1. A bench top volumetric container filler which comprises:

a) a reservoir of fluid;

b) pumping means mounted on a stanchion for pumping the fluid out of said reservoir; including a driving piston rod;

c) means for controlling volume of the fluid pumped, responsive to movement of said rod to control said rod movement;

d) means for preventing backflow of the fluid into said reservoir;

e) a filling nozzle fluidly connected to said backflow preventing means;

f) a container for receiving the fluid from said filling nozzle;

g) means for controlling height of said filling nozzle to compensate for varying heights of said container;

h) means for fine tuning volume of fluid dispensed by said pumping means wherein said piston rod movement is adjustable in addition to the first said means for controlling volume of fluid pumped;

i) a means of controlling aspirating and discharging speeds of said pumping means by a controller piston mounted in a chamber having fluid means for controlling pressures on said controller piston during aspirating and discharge movement; said controller piston being connected and parallel to said driving piston rod wherein said pumping means further includes:

j) a volumetric piston pump with a driven piston rod extending therefrom; and

k) a pump driving cylinder with a slide mount connecting to said driving piston rod and said driven piston rod by an adjustment block coacting with said fine tuning means.
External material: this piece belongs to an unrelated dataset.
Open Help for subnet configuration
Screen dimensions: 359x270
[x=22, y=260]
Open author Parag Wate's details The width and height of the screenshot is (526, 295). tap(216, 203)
2. A bench top volumetric container filler as recited in claim 1, wherein said volume controlling means includes

a) a pair of spaced apart sensor switches mounted on said stanchion in which one of said sensor switches is adjustable with respect to other said sensor switches; and said switches are aligned parallel to said piston rods;

b) an adjustable indicator rod disposed adjustably on said slide mount parallel to and for activating said sensor switches so as to limit stroke of said slide mount.

3. A bench top volumetric container filler as recited in claim 2, wherein said backflow preventing means includes a pair of check valves within a tee fitting on upper end of said volumetric piston pump.

4. A bench top volumetric container filler as recited in claim 3, wherein said fine tuning means includes adjustment means disposed between said driven piston rod and said slide mount for additionally controlling stroke length of said piston rod.

5. A bench top volumetric container filler as recited in claim 3, wherein said fine tuning means includes:

a) an adjustment block having a window therein, said adjustment block, adjustably coupled to said driven piston rod;

b) a scale disposed onto said adjustment block adjacent said window;

c) a movable shoe within said adjustment block viewable through said window so that said scale can be read to set the shoe to limit the driven piston rod to a desired stroke length;

d) a shoe clamp threaded into bottom of said adjustment block to raise and lower said shoe.

6. A bench top volumetric container filler as recited in claim 5, further comprising means for preventing drippings of the fluid from said filling nozzle after feed stroke of said volumetric piston pump is completed.

7. A bench top volumetric container fuller as recited in claim 6, wherein said dripping preventing means is a suck back vacuum tube disposed into said tee fitting to bypass said check valves.

8. A bench top volumetric container filler as recited in claim 7, further comprising an adjustment clip disposed onto said suck back vacuum tube for controlling the flow of the fluid back into said reservoir, said clip having opposing ends relatively movable with interlocking teeth for retaining the clip in variable degrees of clamping pressure on said tube.